A few points around that
Oliver Johnson @bristoliver
Resolutely sticking to the view that I don't know when and how large the UK peak will be, and that the range of the uncertainty around any reasonable forecast probably includes both "it's basically fine" and "we have a very serious problem".
I don't think this is a complete cop out, because we genuinely don't know how Monday goes. Paradoxically, if enough people believe it'll all be fine it may well not be, but if enough people believe it won't it might be. Try modelling that.
Definitely we are currently in a phase of exponential growth for cases, admissions and deaths, and you can easily extrapolate that growth rate forward six weeks and hit some scary numbers.
But equally, the point about the "grains of rice on a chessboard" thing was that the guy ran out of rice. In other words, this thing has to curve at some stage, but the hard part is telling when and by how much.
You can make all kinds of convincing arguments based on football, school holidays, weather and back of envelope calculations about immunity. But we've been making these arguments for a few months (and I'm guilty of that too) and still we're on a pretty straight line.

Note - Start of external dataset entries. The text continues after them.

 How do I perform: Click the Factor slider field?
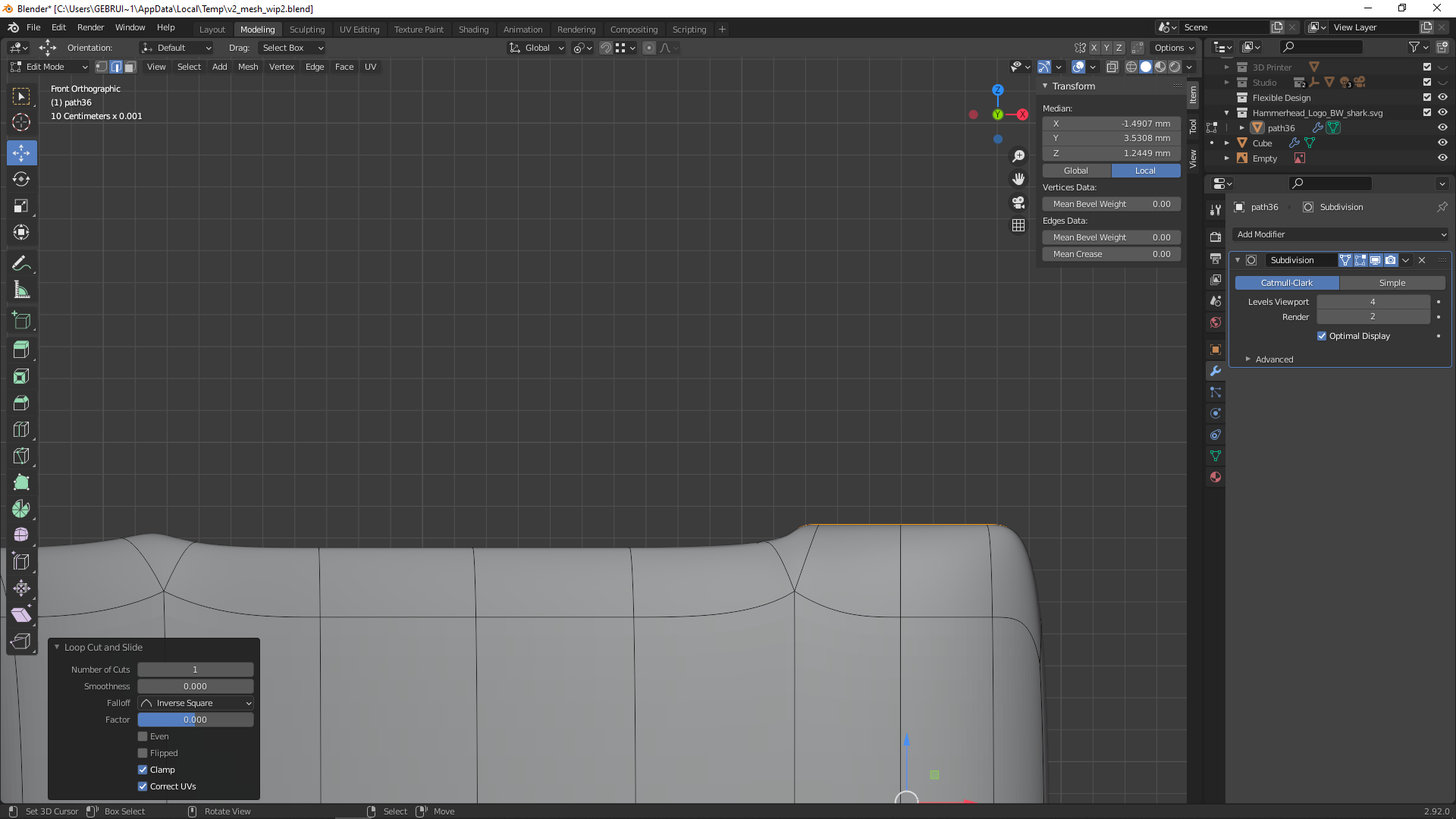196,720
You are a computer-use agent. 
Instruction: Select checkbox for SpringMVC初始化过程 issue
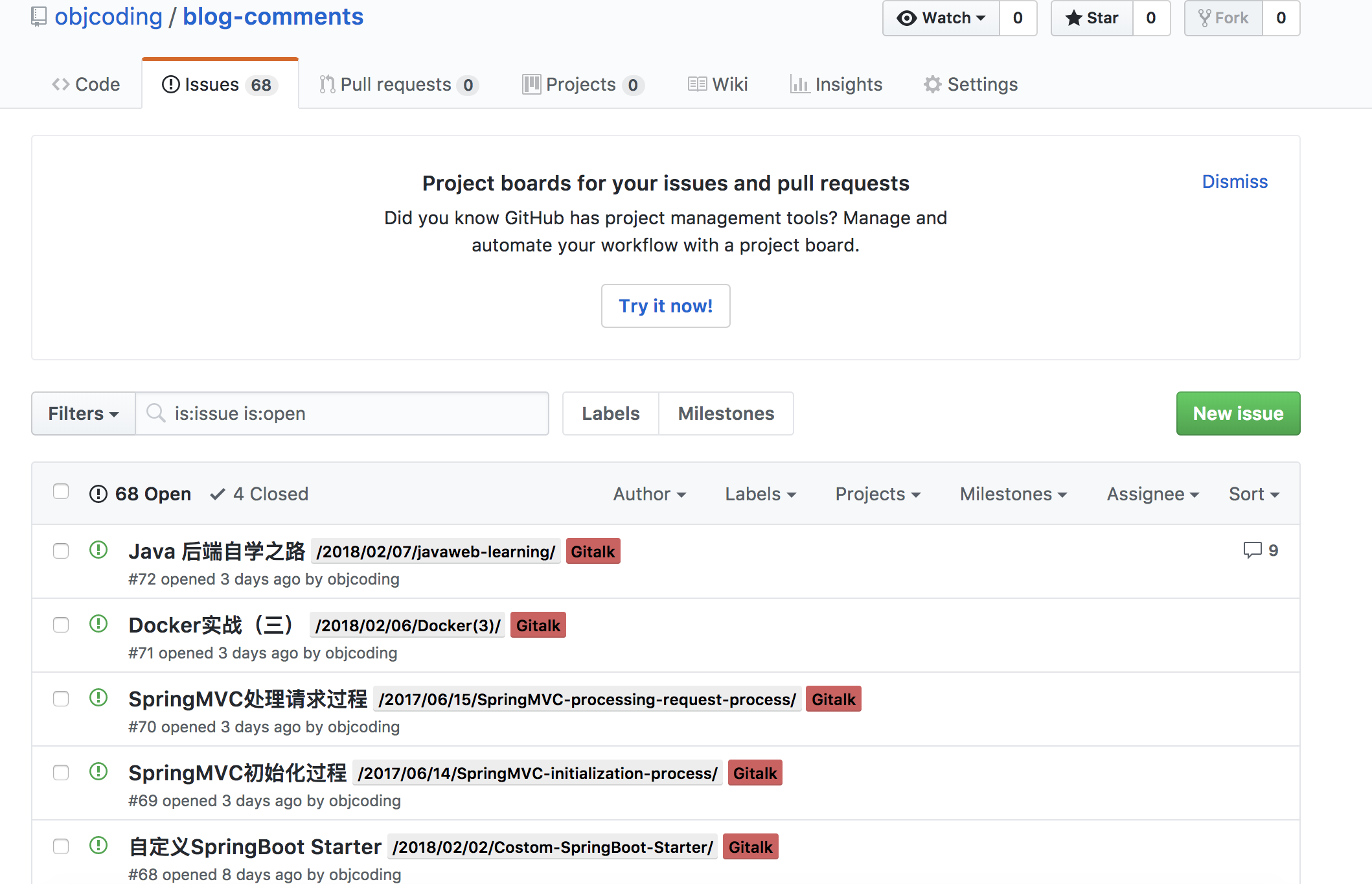click(x=61, y=773)
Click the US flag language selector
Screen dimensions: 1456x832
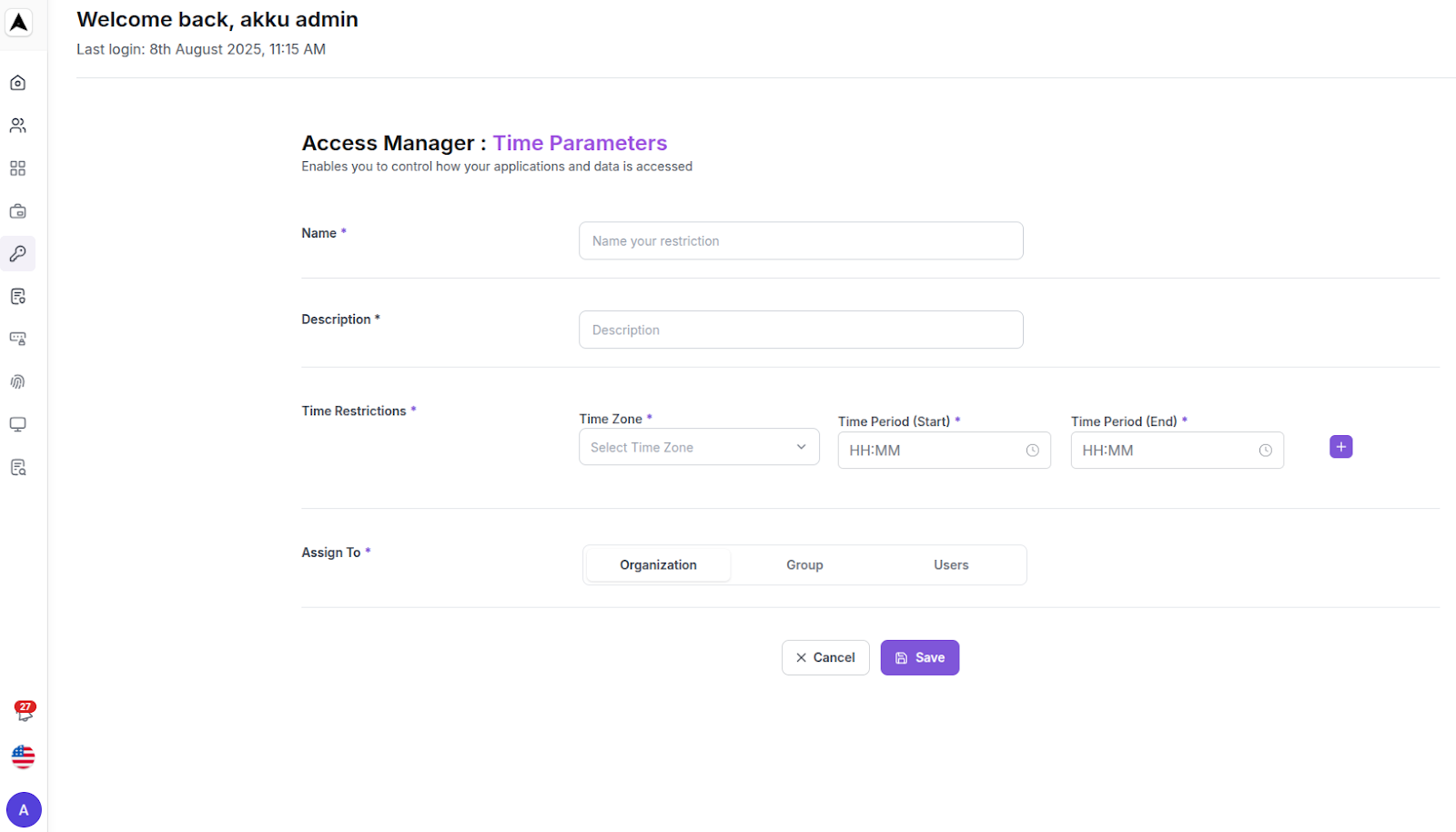[x=22, y=756]
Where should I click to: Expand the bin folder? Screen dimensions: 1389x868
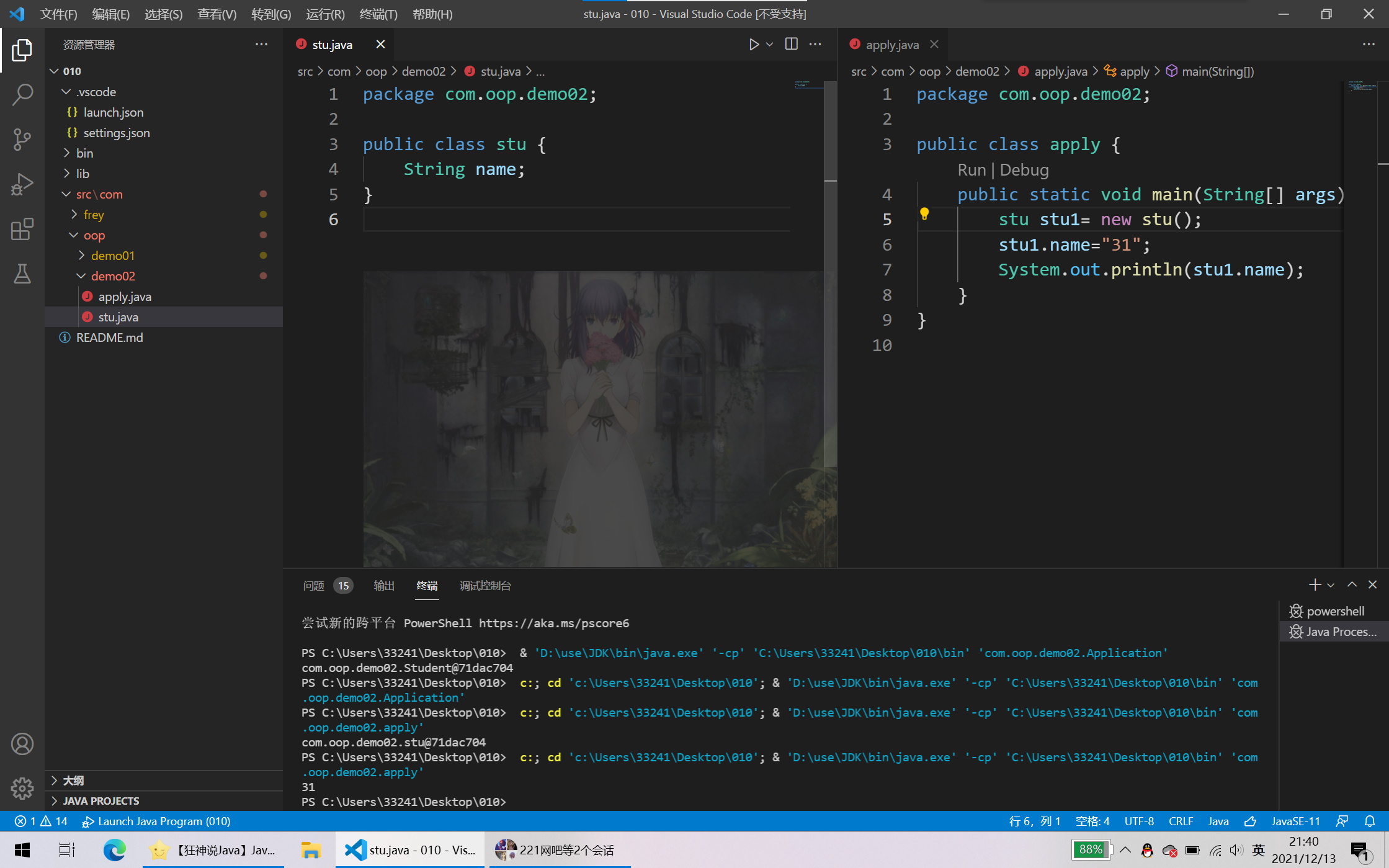[84, 153]
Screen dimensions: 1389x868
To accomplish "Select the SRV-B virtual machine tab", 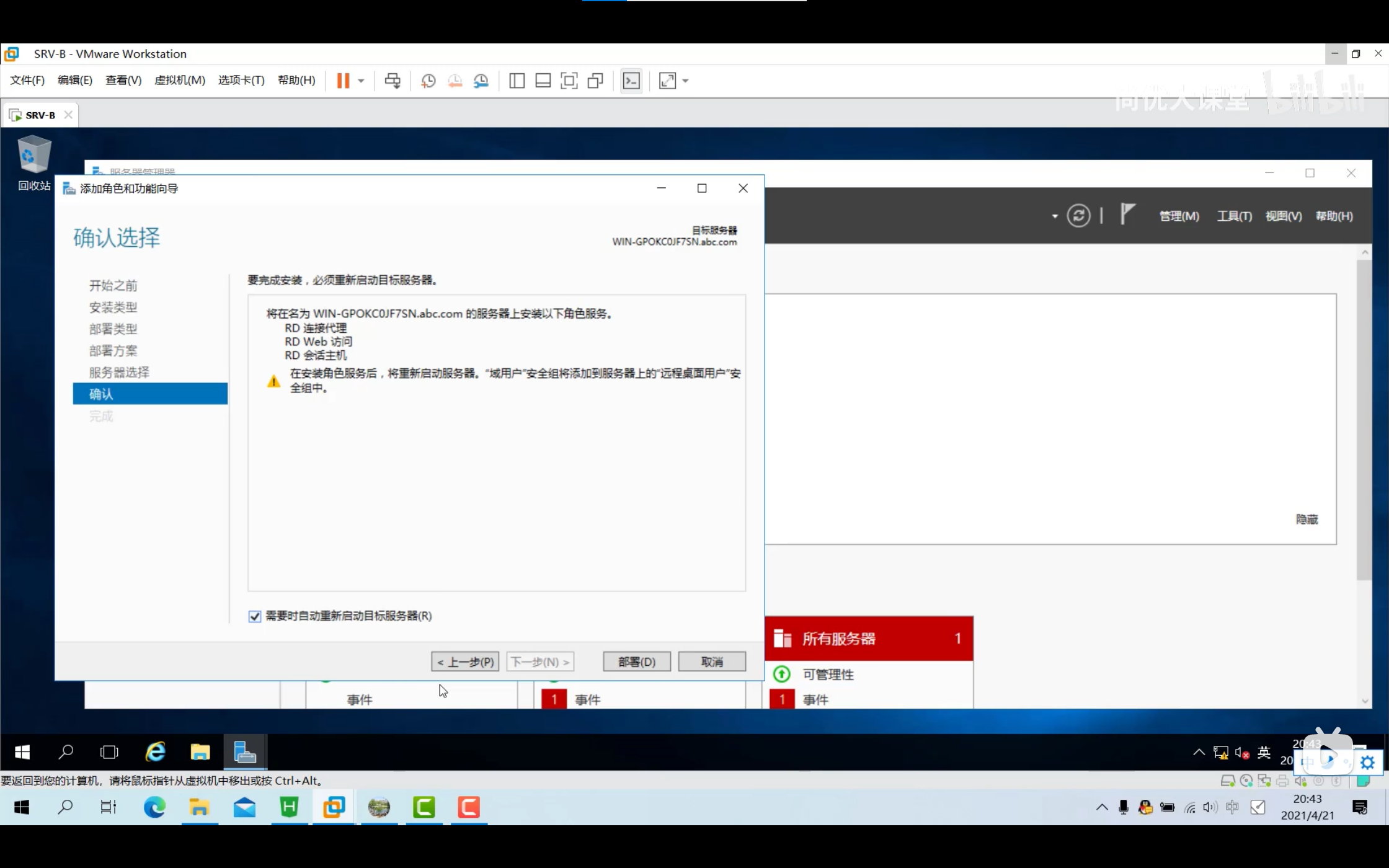I will click(40, 115).
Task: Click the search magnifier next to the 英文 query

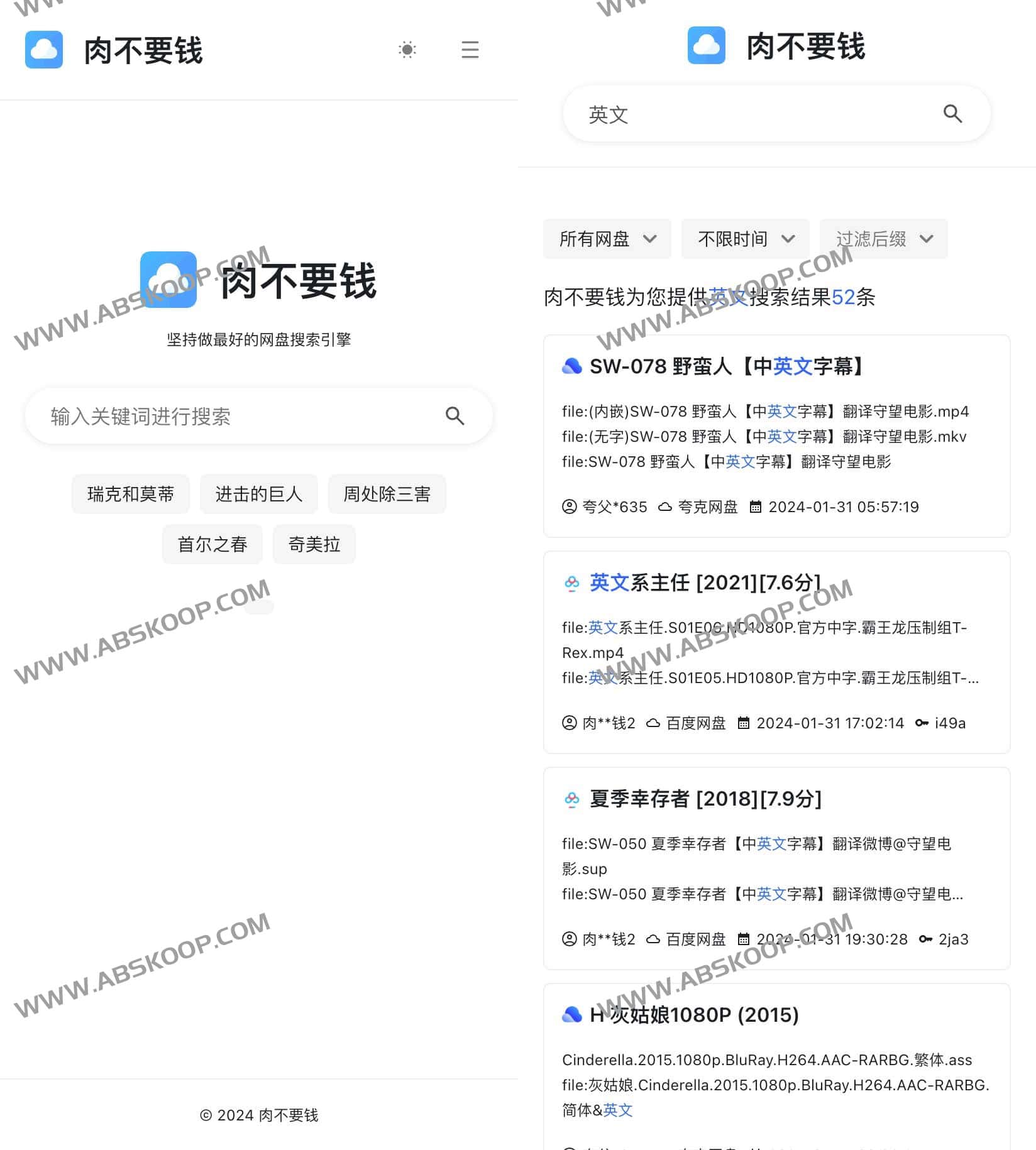Action: (x=953, y=114)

So, as usual, I think it turns into an argument about the precautionary principle. I'm not hearing as many people saying January admissions levels (4k/day) are downright impossible as I used to, and even a small probability of a really bad outcome affects the risk balance a lot.
The problem is really one of running out of road, I think. When I got this charming email t.co/tAVjhnCP2o we'd just hit 100 admissions, so had more than five doublings to play with before hitting 4k. That's now under three, and one of those may be baked in from case lag.
I'm not offering any solutions, just advocating humility in the face of uncertainty (because small changes in growth rate make a big difference over a month), and to always look at the error bars and not just the central forecast. (Oh, and get vaxxed and stay outside if you can).